### Tugas
Ubah paragraf yang diawali "Pertama kali aku menggunakan" dalam kutipan tentang perjalanan kereta pertama menjadi daftar poin singkat yang tetap memuat fakta-fakta utamanya.
:: Kutipan Sumber
Pertama kali aku menggunakan moda transportasi kereta saat aku diterima kuliah S1 di Jurusan Arkeologi, Universitas Indonesia. Saat itu, aku dengan diantar kakak iparku pergi ke Jakarta dengan menggunakan kereta Bisnis-Ekskutif Bangun Karta yang berakhir di Stasiun Senen. Kenyamanan gerbong kereta aku rasakan pertama kali saat meninggalkan kota kecilku Nganjuk untuk menuju ke Jakarta. Bahkan kami sempat merasakan pelayanan makan malam dan minum gratis serta selimut hangat kala jam tidur tiba.
::::
:: Data Tersimpan
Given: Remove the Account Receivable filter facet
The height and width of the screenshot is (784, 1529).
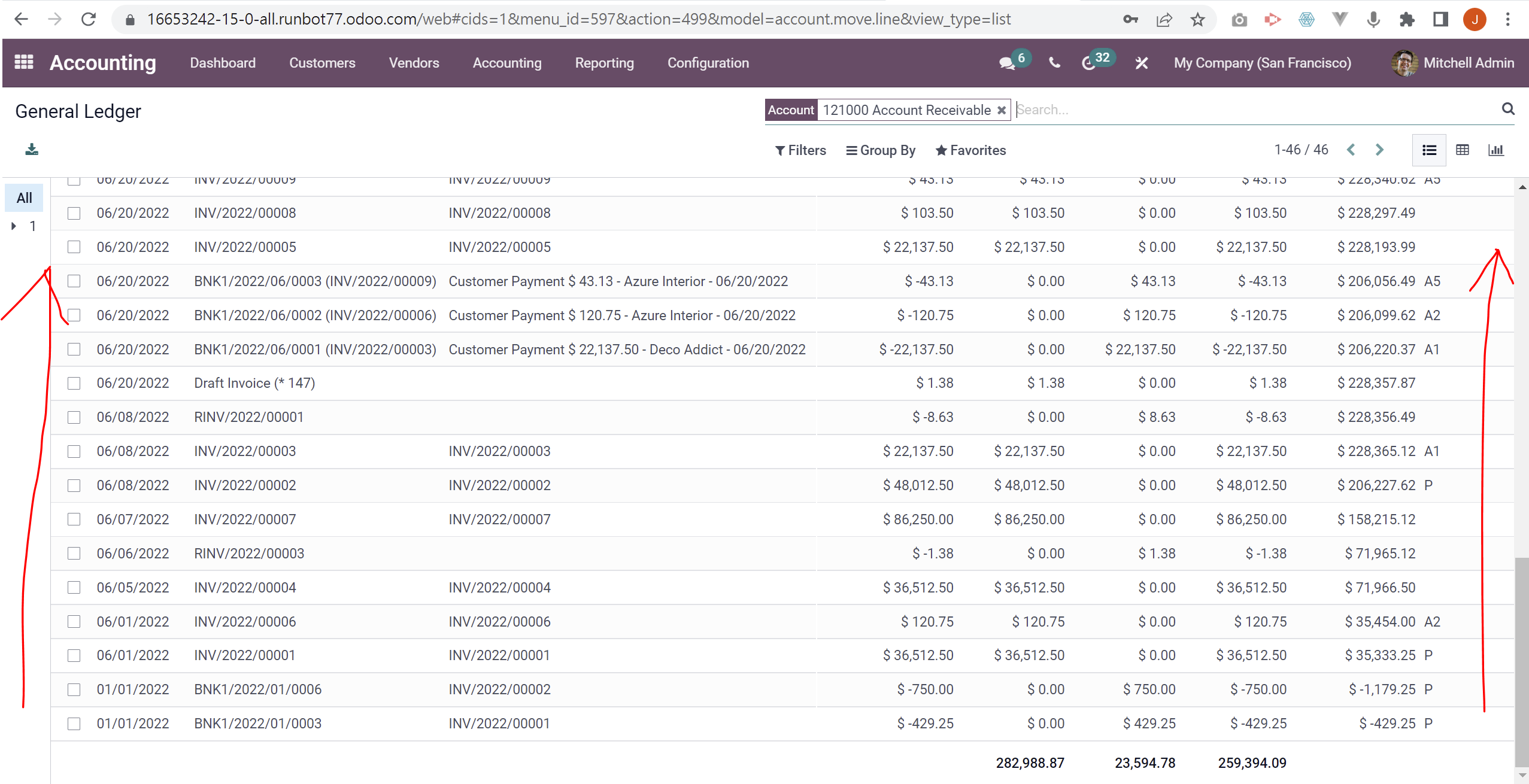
::::
### Contoh Jawaban
- Pengalaman pertama naik kereta terjadi saat diterima kuliah S1 di Jurusan Arkeologi, Universitas Indonesia.
- Perjalanan dari Nganjuk ke Jakarta, diantar kakak ipar, memakai kereta Bisnis-Ekskutif Bangun Karta yang berakhir di Stasiun Senen.
- Gerbong kereta terasa nyaman.
- Selama perjalanan ada makan malam dan minum gratis, serta selimut hangat saat jam tidur.